Correctly re-targeted ES cells had (from 5' to 3') a partial Pvalb intron 3 sequence containing an frt3 site, a partial Pvalb exon 4 sequence up to (but not including) the endogenous stop codon, a viral 2A oligopeptide (T2A; mediates ribosomal skipping) that is in-frame with the Pvalb coding sequence, a dCre fusion gene (described below) that is in-frame with the Pvalb coding sequence, the Pvalb 3' UTR sequence from exon 4, an AttB site, a PGK-hygromycin-SV40polyA cassette (with an mRNA splice donor-frt5 site-mRNA splice acceptor in the hygromycin gene), and an AttP site.

The dCre fusion gene (also called destabilized Cre, hDHFR/Cre or ecDHFR^R12Y/Y100I/Cre) is Cre recombinase fused at its N terminus to the first 159 amino acids of the Escherichia coli K-12 strain chromosomal dihydrofolate reductase gene (DHFR or folA) harboring the G67S mutation and modified to also include the R12Y/Y100I destabilizing domain mutations.

Correctly re-targeted ES cells were injected into recipient blastocysts. The resulting chimeric animals were bred to PhiC31-expressing mice (C57BL/6J congenic background; see Stock No. 007743) to delete the AttB/AttP-flanked sequences (PGK-5'hygro::mRNA splice donor::frt5::mRNA splice acceptor::3'hygro::SV40 polyA) and replace it with the recombined AttB/AttP site (AttL).
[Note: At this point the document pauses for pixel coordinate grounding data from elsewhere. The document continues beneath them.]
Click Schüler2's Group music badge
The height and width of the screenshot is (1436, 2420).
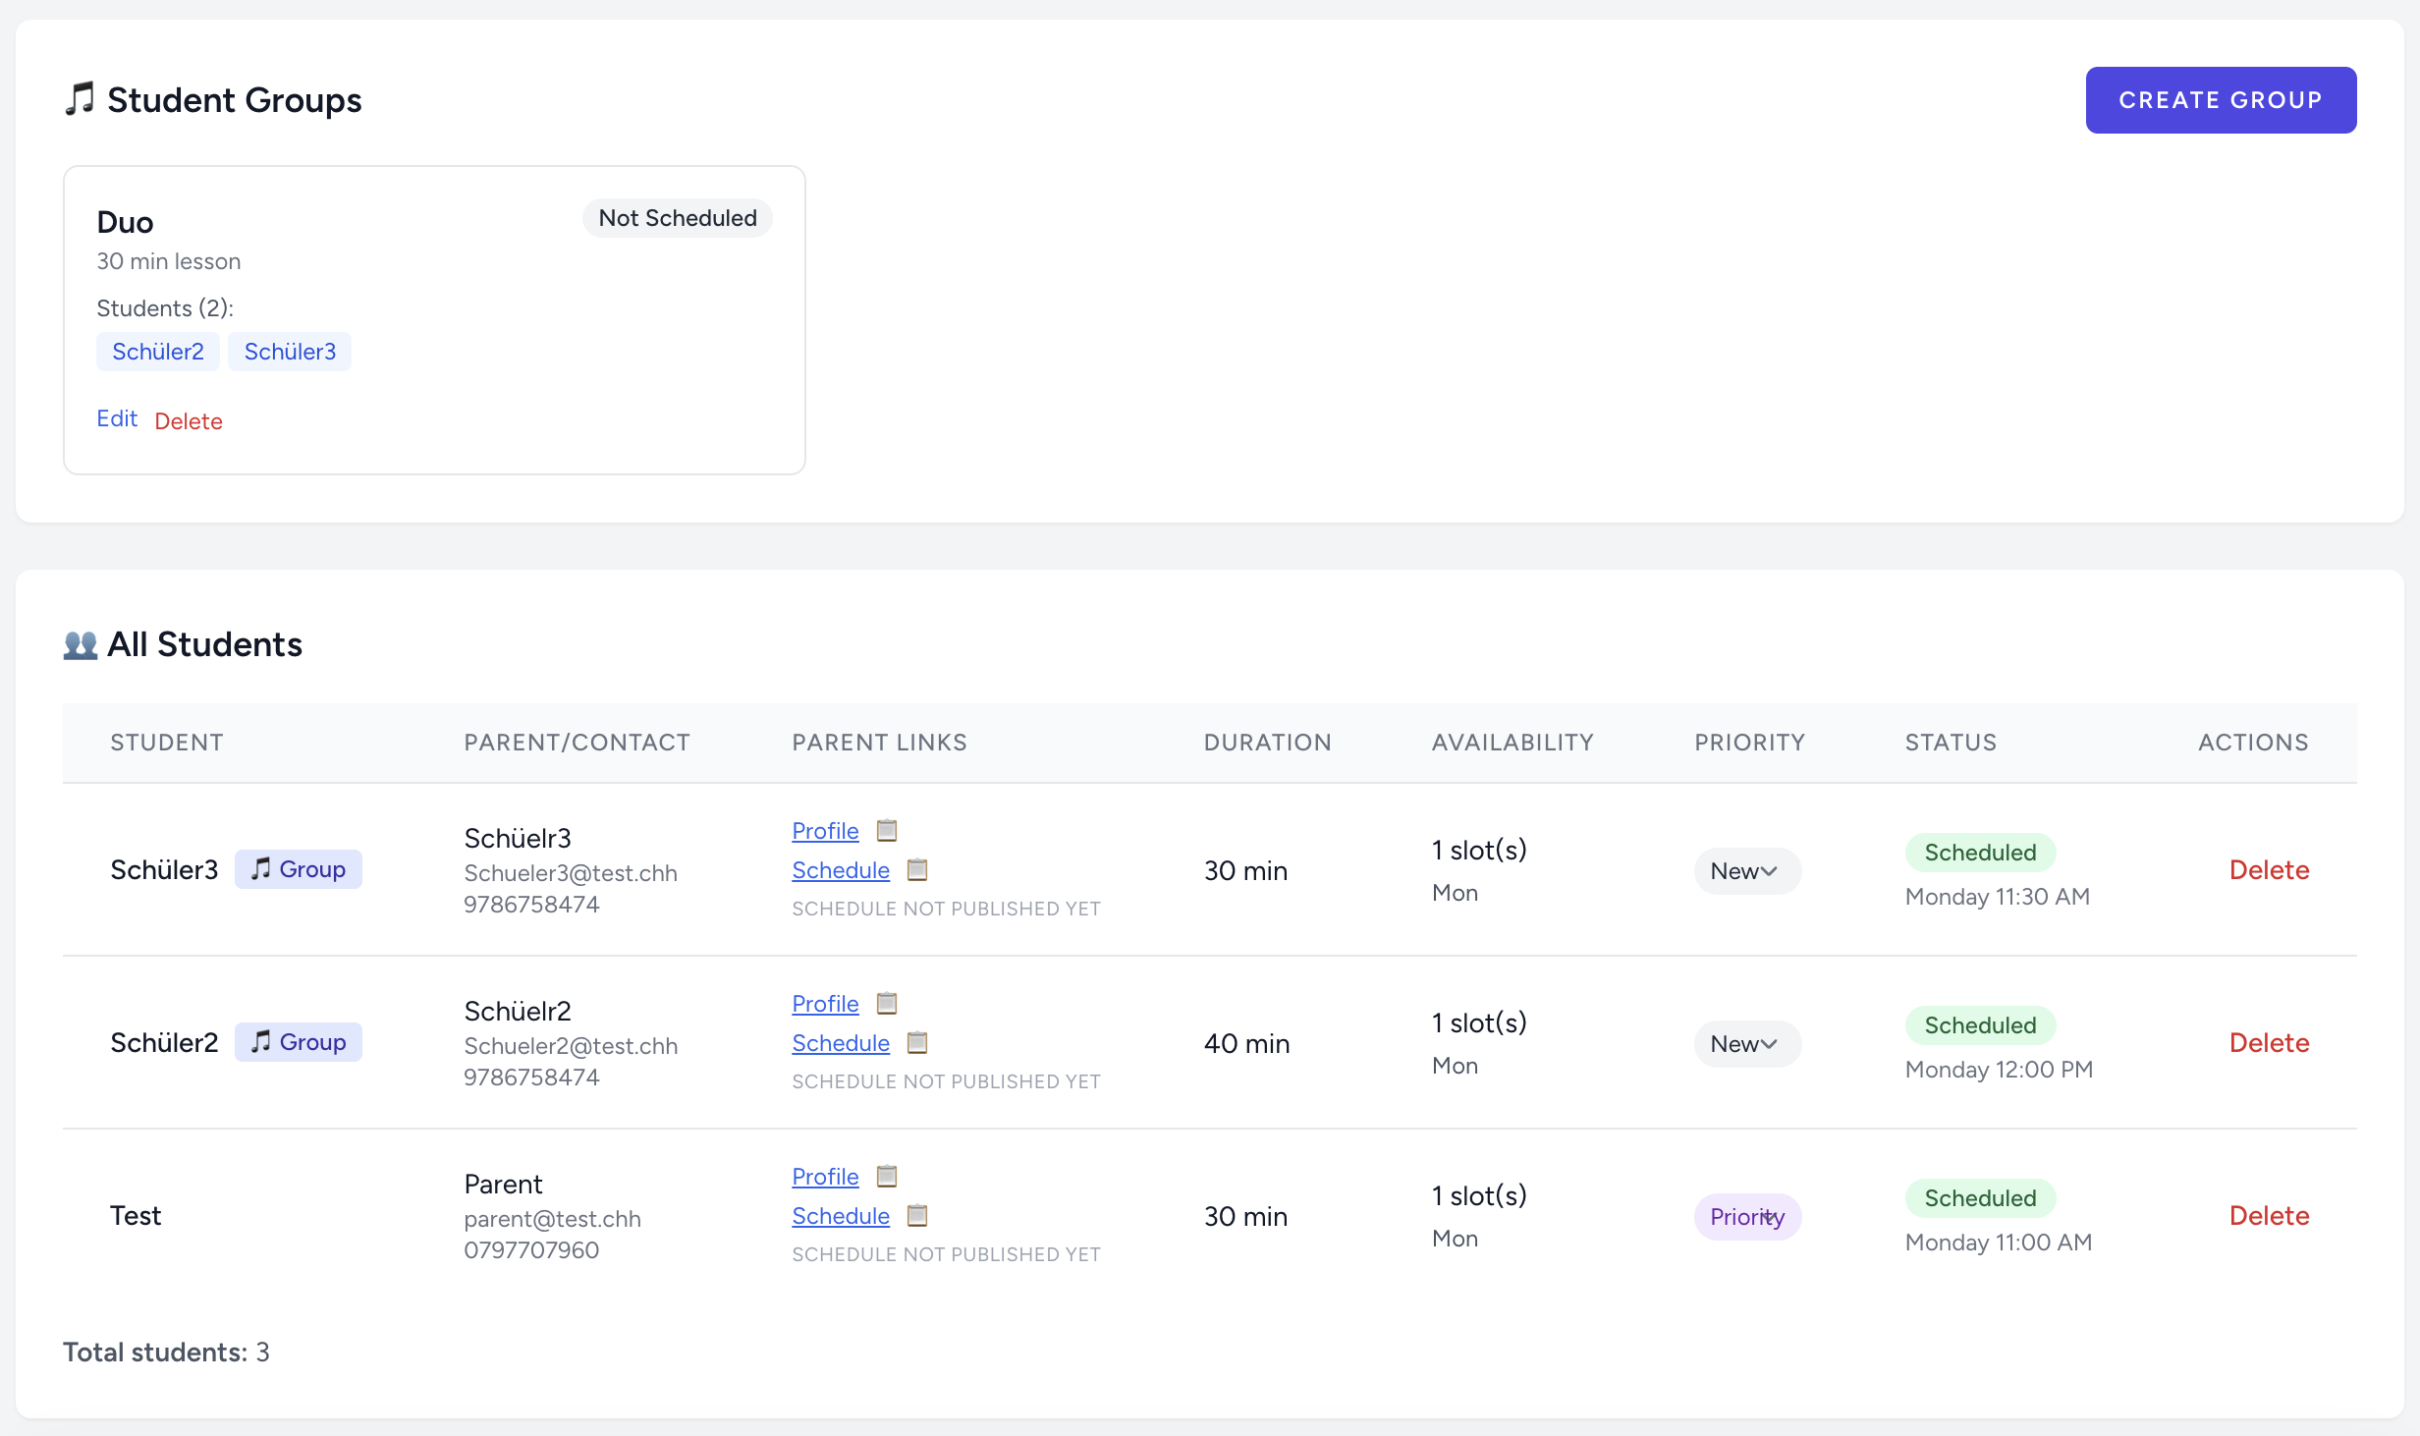click(298, 1042)
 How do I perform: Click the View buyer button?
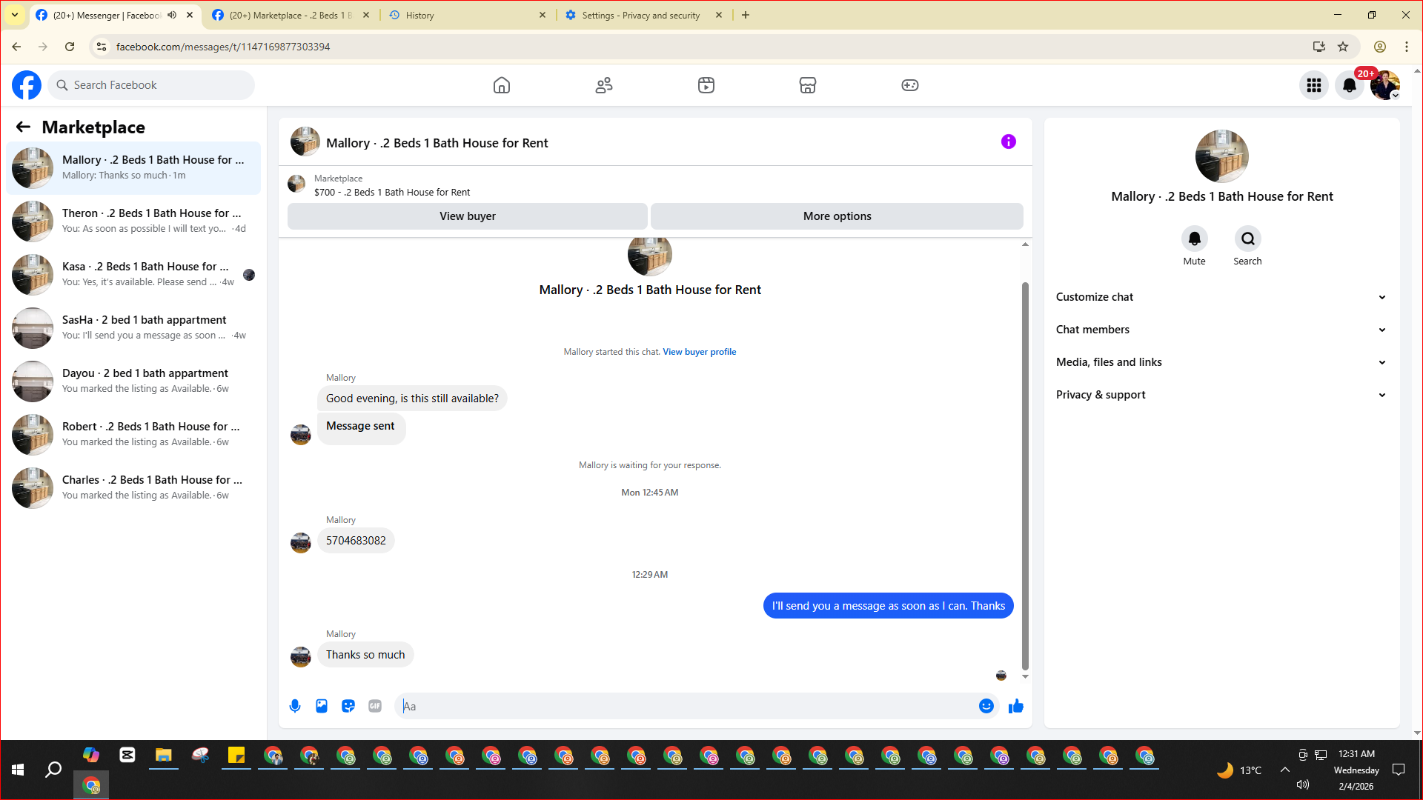click(467, 216)
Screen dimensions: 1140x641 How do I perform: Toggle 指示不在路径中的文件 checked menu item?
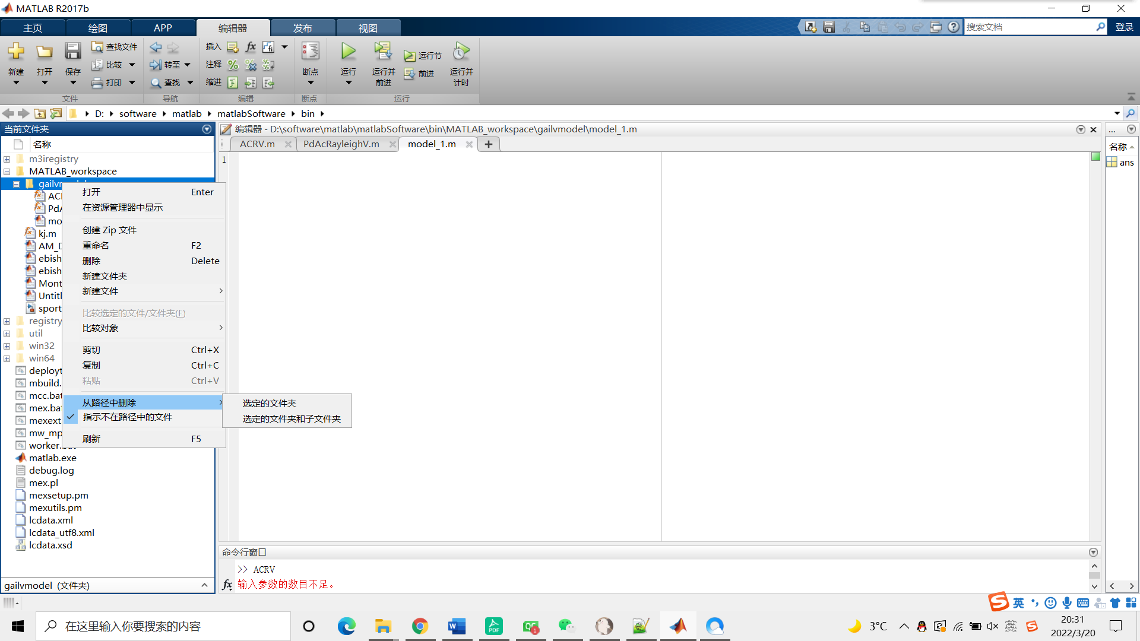tap(128, 417)
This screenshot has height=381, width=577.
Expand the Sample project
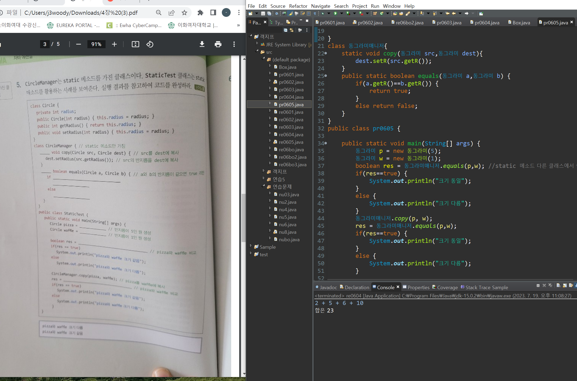[x=251, y=246]
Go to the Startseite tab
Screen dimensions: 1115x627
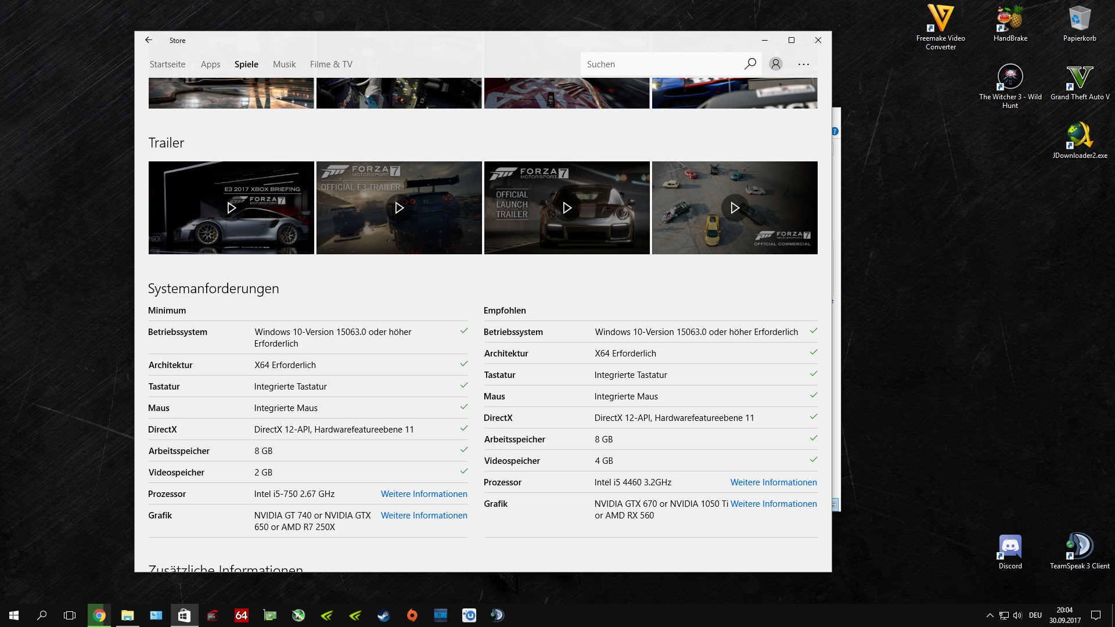[167, 64]
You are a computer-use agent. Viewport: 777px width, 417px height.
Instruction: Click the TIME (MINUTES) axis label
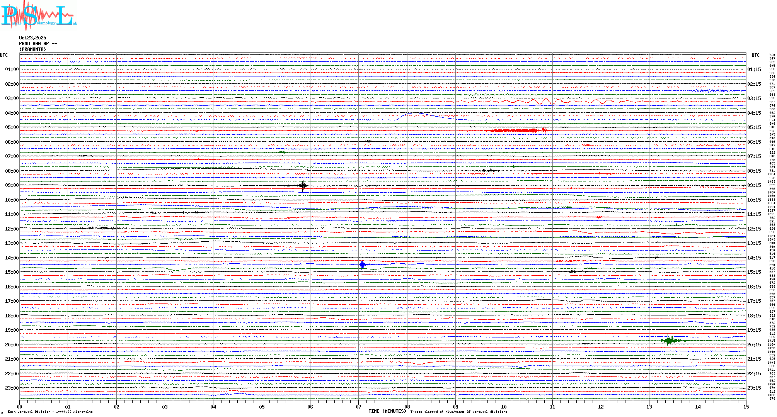(x=387, y=412)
The resulting Pvalb-T2A-dCre-D mice were bred with C57BL/6J wildtype mice for several generations (and the PhiC31 transgene was removed) prior to sending generation N6F1 males to The Jackson Laboratory Repository in 2013. Upon arrival, males were used to cryopreserve sperm. To establish the living Pvalb-T2A-dCre-D mouse colony, an aliquot of the frozen sperm was used to fertilize oocytes from C57BL/6J inbred females (Stock No. 000664).

Allele

Symbol: Pvalb^{tm5.1(cre/folA)Hze}
Name: targeted mutation 5.1, Hongkui Zeng
MGI accession ID: MGI:5501499
Generation method: Targeted
Attributes: Recombinase-expressing; Inducible
Synonyms: Pvalb-2A-dCre; Pvalb-2A-dCre-DeltaHygrO; Pvalb-2A-hDHFR/Cre-D; Pvalb-2A-hDHFR/Cre-DeltaHygro
Marker symbol: Pvalb
Marker name: parvalbumin
Marker synonyms: D22S749; PALB1; Parv; PV; Pva
Chromosome: 15
Strain of origin: (129S6/SvEvTac x C57BL/6NCrl)F1
Expressed genes: cre/folA,cre/folA,
Site of expression: With trimethoprim induction, cre expression (by (in situ hybridization detection) is efficient in scattered cells throughout the cortex, as well as restricted populations in the cerebellum, medulla, pons, pallidum, and thalamus.
Molecular note: ES cells previously targeted with a T2A-Cre vector immediately downstream of the parvalbumin translational STOP codon were re-targeted with a "T2A-hDHFR/Cre" vector and a FLP-expressing plasmid to facilitate recombination. Correctly re-targeted ES cells had (from 5' to 3') a partial Pvalb intron 3 sequence containing an frt3 site, a partial Pvalb exon 4 sequence up to (but not including) the endogenous stop codon, a T2A in-frame with the Pvalb coding sequence, a dCre fusion gene that is in-frame with the Pvalb codingsequence, the Pvalb 3' UTR sequence from exon 4, an AttB site, a PGK-hygromycin-SV40polyA cassette (with an mRNA spice donor-frt5 site-mRNA spice acceptor in the hygromycin gene), and an AttP site. The dCre fusion gene ( destabilized Cre, hDHFR/Cre or ecDHFR/Cre) is Cre recombinase fused at its N terminus to the first 159 amino acids of the E.coli K-12 strain chromosomal dihydrofolate reductase gene (DHFR or folA) with the G67S mutation and modified to include the R12Y/Y100I destabilizing domain mutations. Correctly re-targeted ES cells were injected into recipient blastocysts. The resulting chimeric animals were bred to PhiC31-expressing mice to delete the AttB/AttP-flanked sequences and replace them with the recombined AttB/AttP site (AttL). With trimethoprim induction, cre expression (by ISH detection) is efficient in scattered cells throughout the cortex, as well as restricted populations in the cerebellum, medulla, pons, pallidum, and thalamus.